Trecho selecionado:
----

Acho que o excesso pode fazer mal sim, mas não o excesso de amor. Amor nunca é demais.Amor é o que todo mundo espera receber nessa vida. Amor , muito amor,em excesso mesmo...nada de doses homeopáticas. Amor não tem "dosagem" não....Você amou maravilhosamente, ela que não te amava nada(me desculpe)...como se diz : A medida do amor é amar sem medida.Quem dera 10% das pessoas tivessem esse tanto de amor para dar....bjsssssss

Anônimo disse...

Eu te Admiro muito como escritor e como homem. Parabéns pelo teu trabalho

Bianca Araujo disse...

quem nunca viveu um amor assim.. as vezes a gente se afoga no tanto de amor que temos, que queremos demonstrar, doar... que não prestamos atenção no quanto aquela pessoa nos ama (se é que ama mesmo..)
na proxima vc estará mais atento, e um pouco partido tbm.. mas acontece com todos.

Anônimo disse...

Amor demais realmente cansa, sufoca. É preciso haver espaço para a saudade, para a falta.
Beijos, torço por vc!

Anônimo disse...

É isso aí, ninguém se espanta com quem ama de menos, com quem não ama, isso é o normal, é costume, é a regra. Mas quem ama demais precisa de tratamento seríssimo, é isso mesmo, almejam o amor, esperam o amor, mas se espantam e correm dele. Sei lá acho que só é doença se tem ameaça de morte, se tem violência, algo do tipo, afinal são esses os casos elencados no código penal como crimes. Mas o que descreveu não é amor demais, é o amor que os corajosos e seguros de si procuram, esperam, aceitam. Mais sorte da próxima vez, pra você, pra ela, e pra e pra todos, né?! Sei que deveria comentar que o texto está perfeito e falar de escolas, tipos, palavras, frases, mas é impossível não entrar apenas como terceiro no diálogo. Beijos

TURMA DO PATINS disse...

Pois é, as pessoas não amam mais, se esquecem de gostar, usam umas as outras pra conseguir o que querem e depois nos descartam como objetos. Esse , pra mim,é o mal do século. Eu sempre amei demais, nunca tive medo de demonstrar meu amor, não acho que alguém deva ter vergonha de se expressar. Mas, no mundo de hoje, como a maioria ama as coisas e usa as pessoas, nós, os românticos, estamos cada vez mais receosos...de nos machucar mais e mais.

Anônimo disse...

----

Registros listados:
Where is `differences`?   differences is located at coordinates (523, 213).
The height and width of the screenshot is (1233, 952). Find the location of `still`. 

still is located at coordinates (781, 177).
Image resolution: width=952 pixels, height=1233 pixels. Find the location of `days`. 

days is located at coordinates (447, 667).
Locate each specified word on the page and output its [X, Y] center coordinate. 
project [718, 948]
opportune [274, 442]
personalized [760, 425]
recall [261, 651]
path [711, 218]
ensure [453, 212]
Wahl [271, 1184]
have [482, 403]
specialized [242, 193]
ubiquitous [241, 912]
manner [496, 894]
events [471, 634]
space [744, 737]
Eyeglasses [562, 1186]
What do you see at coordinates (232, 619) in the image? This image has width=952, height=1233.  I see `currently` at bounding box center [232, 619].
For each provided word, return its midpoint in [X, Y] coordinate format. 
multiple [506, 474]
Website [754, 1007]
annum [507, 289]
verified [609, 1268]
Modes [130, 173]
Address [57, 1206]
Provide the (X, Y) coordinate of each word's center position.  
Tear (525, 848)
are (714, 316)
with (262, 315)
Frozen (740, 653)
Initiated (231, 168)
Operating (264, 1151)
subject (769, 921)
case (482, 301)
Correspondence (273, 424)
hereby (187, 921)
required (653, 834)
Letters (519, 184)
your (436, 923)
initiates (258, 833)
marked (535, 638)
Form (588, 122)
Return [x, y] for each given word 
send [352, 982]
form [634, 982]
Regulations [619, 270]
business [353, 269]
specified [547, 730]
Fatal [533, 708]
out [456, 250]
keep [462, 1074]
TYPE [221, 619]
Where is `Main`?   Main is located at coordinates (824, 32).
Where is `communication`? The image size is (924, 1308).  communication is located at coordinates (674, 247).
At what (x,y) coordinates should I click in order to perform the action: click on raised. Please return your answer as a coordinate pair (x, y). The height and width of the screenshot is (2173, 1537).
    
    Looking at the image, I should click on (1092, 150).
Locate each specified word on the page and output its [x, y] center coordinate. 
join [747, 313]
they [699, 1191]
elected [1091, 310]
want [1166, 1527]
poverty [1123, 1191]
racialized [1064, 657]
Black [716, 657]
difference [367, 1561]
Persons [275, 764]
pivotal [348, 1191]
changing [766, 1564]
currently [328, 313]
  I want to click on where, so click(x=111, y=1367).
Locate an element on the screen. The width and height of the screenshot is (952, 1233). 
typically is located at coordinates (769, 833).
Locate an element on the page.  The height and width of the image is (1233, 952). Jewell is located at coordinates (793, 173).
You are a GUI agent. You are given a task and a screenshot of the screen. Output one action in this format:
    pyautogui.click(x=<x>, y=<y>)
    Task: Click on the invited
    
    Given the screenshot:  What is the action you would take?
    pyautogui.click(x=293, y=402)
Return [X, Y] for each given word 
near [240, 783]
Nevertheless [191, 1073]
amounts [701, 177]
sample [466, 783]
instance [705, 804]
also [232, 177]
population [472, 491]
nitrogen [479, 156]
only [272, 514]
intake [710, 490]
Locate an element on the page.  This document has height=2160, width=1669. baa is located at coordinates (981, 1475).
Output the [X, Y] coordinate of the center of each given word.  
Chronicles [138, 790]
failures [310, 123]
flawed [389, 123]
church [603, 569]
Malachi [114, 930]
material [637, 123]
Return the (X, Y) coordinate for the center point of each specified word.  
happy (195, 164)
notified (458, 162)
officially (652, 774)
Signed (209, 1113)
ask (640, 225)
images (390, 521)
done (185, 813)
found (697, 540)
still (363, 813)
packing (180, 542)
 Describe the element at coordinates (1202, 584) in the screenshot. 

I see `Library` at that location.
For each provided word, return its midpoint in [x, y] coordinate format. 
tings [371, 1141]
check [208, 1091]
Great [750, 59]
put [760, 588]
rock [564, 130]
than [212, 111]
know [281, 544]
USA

----

Descrição do exercício: Reproduza a parte do trecho selecionado que se abre com as palavras "É isso aí, ninguém" e se fecha com "DO PATINS disse...", substituindo "corajosos" por "valentes".

Resultado:
É isso aí, ninguém se espanta com quem ama de menos, com quem não ama, isso é o normal, é costume, é a regra. Mas quem ama demais precisa de tratamento seríssimo, é isso mesmo, almejam o amor, esperam o amor, mas se espantam e correm dele. Sei lá acho que só é doença se tem ameaça de morte, se tem violência, algo do tipo, afinal são esses os casos elencados no código penal como crimes. Mas o que descreveu não é amor demais, é o amor que os valentes e seguros de si procuram, esperam, aceitam. Mais sorte da próxima vez, pra você, pra ela, e pra e pra todos, né?! Sei que deveria comentar que o texto está perfeito e falar de escolas, tipos, palavras, frases, mas é impossível não entrar apenas como terceiro no diálogo. Beijos

TURMA DO PATINS disse...